Jacqueline E. Hapenny, Thomas A. Fergus

Within the interpersonal theory of suicide (Joiner, 2005; Van Orden et al., 2010), the experience of thwarted belongingness (akin to, “I am alone”) and perceived burdensomeness (akin to, “I am a burden”) is considered necessary for suicidal desire. Researchers describe suicide as being the most extreme form of experiential avoidance. Yet, the relevancy of experiential avoidance and other central processes of acceptance and commitment therapy (ACT), such as cognitive fusion, to thwarted belongingness and perceived burdensomeness remain unexamined.

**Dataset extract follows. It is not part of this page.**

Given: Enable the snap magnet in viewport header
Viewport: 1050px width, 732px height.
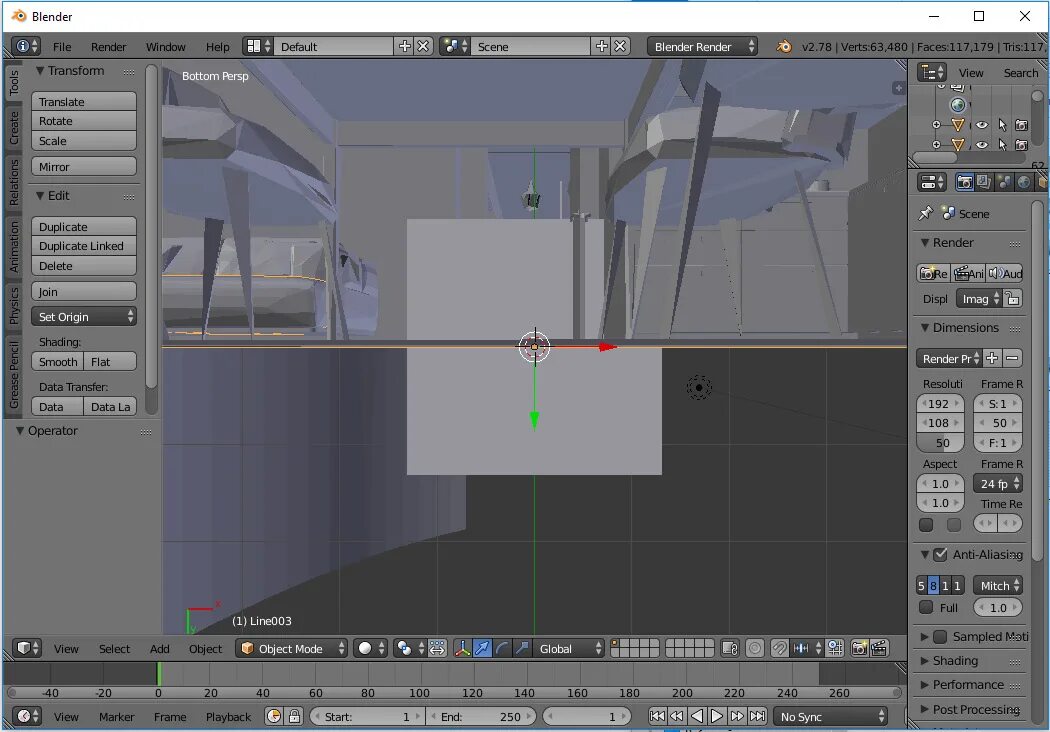Looking at the screenshot, I should click(x=777, y=648).
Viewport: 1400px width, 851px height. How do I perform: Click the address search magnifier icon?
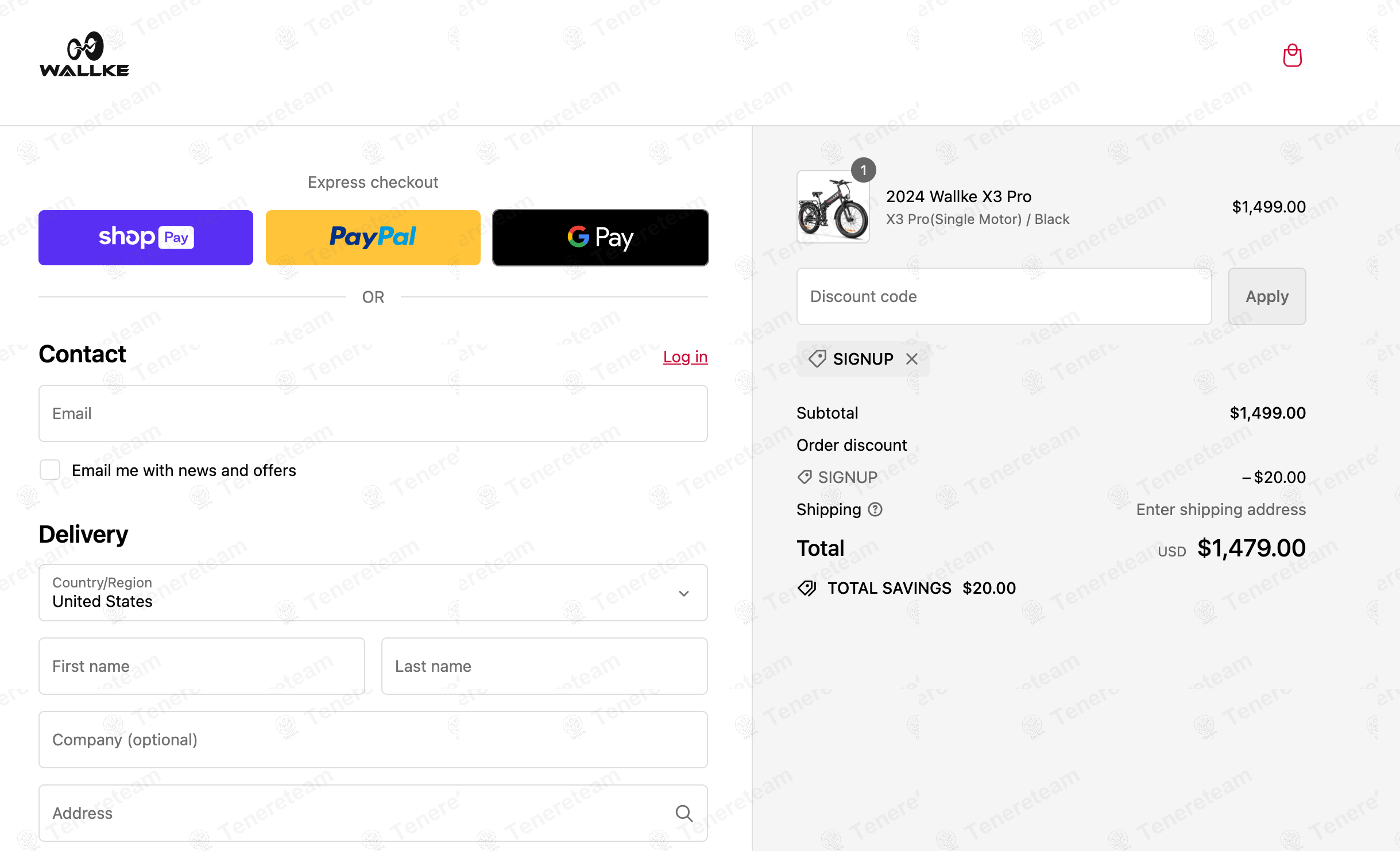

This study examined the relevancy of experiential avoidance, cognitive fusion, and their interactive effect in relation to thwarted belongingness and perceived burdensomeness among United States community adults (N =352) recruited through the internet. As predicted, experiential avoidance and cognitive fusion interacted in relation to perceived burdensomeness. The pattern of the interaction indicated that experiential avoidance and cognitive fusion both shared a stronger association with perceived burdensomeness at high, relative to low, scores of the other ACT process. The interaction was unaccounted for by demographic variables, hopelessness, or depressive symptoms. Contrary to predictions, the interaction was not found in relation to thwarted belongingness. Results indicate that the aggregate effect of experiential avoidance and cognitive fusion may be relevant to perceived burdensomeness. Conceptual and therapeutic implications are discussed.